→ **Work order A**
Using the article on Texas births, explain why researchers have had trouble measuring the effect of abortion bans.
→ **Work order B**
According to the article on Texas births, where was the study published?
→ **Work order C**
Transcribe part of the article on Texas births, beginning at the words "Still, the authors" and stopping after "data about births.".

Study Finds Rise in Texas Births After Abortion Law. But Questions Remain.
Researchers watching the new abortion bans around the country have expected a resultant rise in births, but perhaps not one so large.
“It looks like they have demonstrated that births increased more in Texas than we would have expected,” said Caitlin Myers, a professor of economics at Middlebury College who studies abortion but did not participate in the study. “The inference I’m less comfortable making at this point is that all of those excess births are because of S.B. 8. Some of it may be, but I don’t think all of it will be. It’s just too high.”
The authors of the study, which was published as a two-page research letter in the Journal of the American Medical Association, also stopped short of attributing their estimated increase in births solely to the unusual law, which allows for civil lawsuits against those who aid abortions after the onset of fetal cardiac activity, usually around six weeks. The results at least suggested that “not everyone who might have received an abortion in the absence of S.B. 8 was able to obtain one,” they wrote.
Still, the authors were confident in their methods and results.
“This pattern was unique to Texas,” said Alison Gemmill, a professor at Johns Hopkins Bloomberg School of Public Health and one of the researchers on the study. She said the team looked at each of the other 49 states and Washington, D.C., but found no evidence of differences from expected birth counts. If there were other explanations for the increase, she added, they would have to be unique to Texas and to the time after the S.B. 8 abortion law went into effect.
Quantifying the effect of abortion bans has been difficult for researchers because of a lag in obtaining detailed data about births.

→ **Data extract**
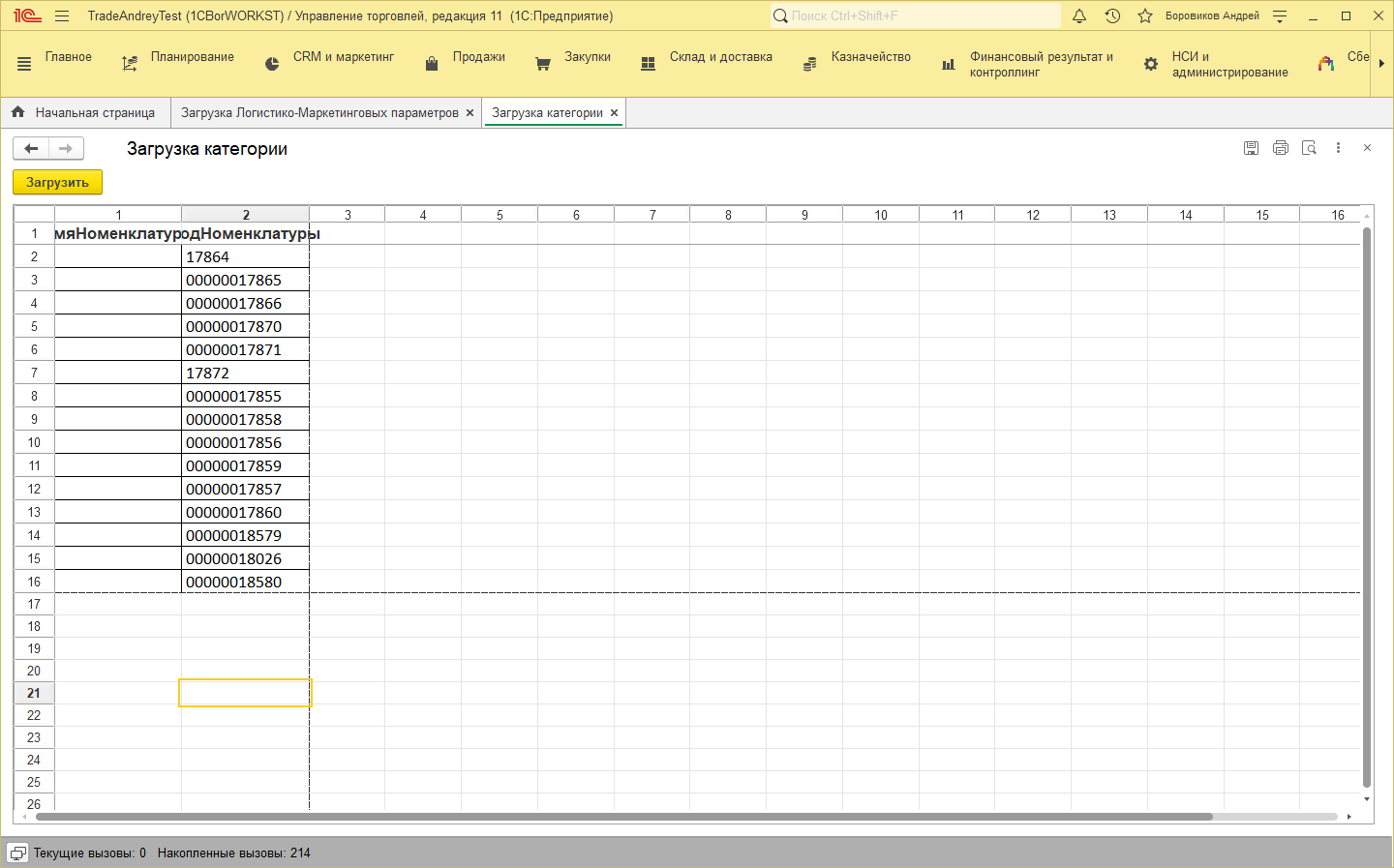The height and width of the screenshot is (868, 1394).
Task: Click the save spreadsheet diskette icon
Action: click(1251, 148)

→ **Final answer A**
It has been difficult because there is a lag in obtaining detailed data about births.

→ **Final answer B**
It was published as a two-page research letter in the Journal of the American Medical Association.

→ **Final answer C**
Still, the authors were confident in their methods and results.
“This pattern was unique to Texas,” said Alison Gemmill, a professor at Johns Hopkins Bloomberg School of Public Health and one of the researchers on the study. She said the team looked at each of the other 49 states and Washington, D.C., but found no evidence of differences from expected birth counts. If there were other explanations for the increase, she added, they would have to be unique to Texas and to the time after the S.B. 8 abortion law went into effect.
Quantifying the effect of abortion bans has been difficult for researchers because of a lag in obtaining detailed data about births.